New mechanism on how immune cells sacrifice themselves to protect us from invading bacteria

New mechanism on how immune cells sacrifice themselves to protect us from invading bacteria

The same bacteria and viruses don't hit everyone with the same intensity. Some people get really sick, others less so. Some folks don't get sick at all. Why? What's really going on in the body when viruses and bacteria sneak in the back door and gear up for a full-on party?

The researchers have made a new discovery about what happens in the body when bacteria like Yersinia and Salmonella are at peak activity. This information could come in handy, not only because Yersinia still exists and because antibiotic resistance is a growing problem, but because the new knowledge can be transferred to help understand other diseases. Their finding has been published in the journal Science magazine.

It turns out that immune cells are so dedicated to their jobs that they explode themselves to release proteins that fight invading bacteria and resulting damage. The explosion does not go unnoticed and warns the other immune cells. The immune cells sacrifice themselves to let the other cells know what is going on. The process is so explosive that it is called pyroptosis.

What happens is that the immune cell forms small pores on its surface. This causes water to flow into the cell, which then swells until it bursts. When the cell explodes, it also releases substances that inhibit the invading bacteria from growing and that alert the other cells. Pretty effective, right?

Sneaky Yersinia knows all this, and tries to camouflage itself and secretes an antidote. The researchers figured out that the body knows that Yersinia disguises itself. At this point, the action starts to get really involved, but the article in Science explains that the immune cells initiate a backup mechanism that is triggered in a way not previously understood.

The activation of certain pattern-recognition receptors by pathogen-associated molecular patterns results in the formation of inflammasome complexes. Inflammasome complexes can initiate both the maturation of inflammatory cytokines and pyroptotic cell death via the caspase-mediated cleavage of gasdermin D (GSDMD).
As of now, the only known regulators of GSDMD in macrophages are caspase-1 and caspase-11. Researchers report an additional pathway controlling GSDMD processing. YopJ, an effector molecule produced by Yersinia (the causative agent of plague), inhibits TAK1–IκB kinase signaling. This, in turn, results in caspase-8–directed cleavage of GSDMD, pyroptosis, and the release of interleukin 1β (IL-1β) and IL-18.
Thus, in the arms race between host and pathogen, the host recognizes signaling disturbances as pathogenic and counters with inflammation and cell death.
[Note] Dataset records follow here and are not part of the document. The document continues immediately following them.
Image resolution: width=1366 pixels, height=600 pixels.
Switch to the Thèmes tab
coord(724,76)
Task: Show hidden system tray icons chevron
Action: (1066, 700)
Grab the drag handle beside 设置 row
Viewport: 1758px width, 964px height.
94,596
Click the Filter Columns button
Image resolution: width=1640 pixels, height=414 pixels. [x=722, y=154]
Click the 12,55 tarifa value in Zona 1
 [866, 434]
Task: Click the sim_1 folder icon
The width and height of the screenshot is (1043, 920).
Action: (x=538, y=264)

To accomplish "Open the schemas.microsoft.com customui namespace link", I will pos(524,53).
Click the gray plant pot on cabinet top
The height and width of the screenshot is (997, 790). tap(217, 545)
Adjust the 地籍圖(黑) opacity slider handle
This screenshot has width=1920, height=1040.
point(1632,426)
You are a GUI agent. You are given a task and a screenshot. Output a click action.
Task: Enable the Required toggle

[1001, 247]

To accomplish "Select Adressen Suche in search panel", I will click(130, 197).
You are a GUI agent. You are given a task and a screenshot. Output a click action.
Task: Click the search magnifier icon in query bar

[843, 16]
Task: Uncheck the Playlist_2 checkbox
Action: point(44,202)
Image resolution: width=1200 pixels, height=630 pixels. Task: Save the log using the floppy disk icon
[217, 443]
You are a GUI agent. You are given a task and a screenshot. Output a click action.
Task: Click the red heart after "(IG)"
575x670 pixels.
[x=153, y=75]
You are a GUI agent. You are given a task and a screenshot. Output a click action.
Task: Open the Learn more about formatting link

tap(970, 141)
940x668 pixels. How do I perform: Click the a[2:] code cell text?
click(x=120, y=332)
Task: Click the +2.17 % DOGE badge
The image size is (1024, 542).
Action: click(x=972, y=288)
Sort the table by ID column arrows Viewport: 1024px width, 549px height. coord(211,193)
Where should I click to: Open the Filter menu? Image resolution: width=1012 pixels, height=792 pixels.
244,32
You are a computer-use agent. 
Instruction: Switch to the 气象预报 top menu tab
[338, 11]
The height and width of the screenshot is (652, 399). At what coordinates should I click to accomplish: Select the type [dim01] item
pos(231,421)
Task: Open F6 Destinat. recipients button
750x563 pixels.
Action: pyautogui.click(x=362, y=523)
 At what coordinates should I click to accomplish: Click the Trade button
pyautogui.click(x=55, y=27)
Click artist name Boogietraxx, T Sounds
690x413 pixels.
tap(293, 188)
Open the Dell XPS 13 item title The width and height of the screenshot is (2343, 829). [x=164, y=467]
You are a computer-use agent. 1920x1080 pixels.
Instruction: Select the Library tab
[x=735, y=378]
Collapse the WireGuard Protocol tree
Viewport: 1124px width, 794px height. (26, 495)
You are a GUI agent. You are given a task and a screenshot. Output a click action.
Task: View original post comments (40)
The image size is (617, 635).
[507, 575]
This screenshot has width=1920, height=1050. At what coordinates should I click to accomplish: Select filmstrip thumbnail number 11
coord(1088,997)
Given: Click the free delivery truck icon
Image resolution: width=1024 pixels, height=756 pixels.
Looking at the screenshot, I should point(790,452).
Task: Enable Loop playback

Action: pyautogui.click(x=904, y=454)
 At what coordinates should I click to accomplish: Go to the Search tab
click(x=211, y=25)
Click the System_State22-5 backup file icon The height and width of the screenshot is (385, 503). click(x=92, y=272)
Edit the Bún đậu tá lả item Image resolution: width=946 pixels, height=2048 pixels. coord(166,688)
"These findings show us complicated mechanisms that occur in the immune system to counter infection, but they may also apply to other diseases. Some of the same phenomena can happen in diseases that cause inflammation in the body in general, such as food poisoning or Alzheimer's disease. So these findings can also increase our understanding of inflammation, which happens in most diseases as changes occur in the body," says the author.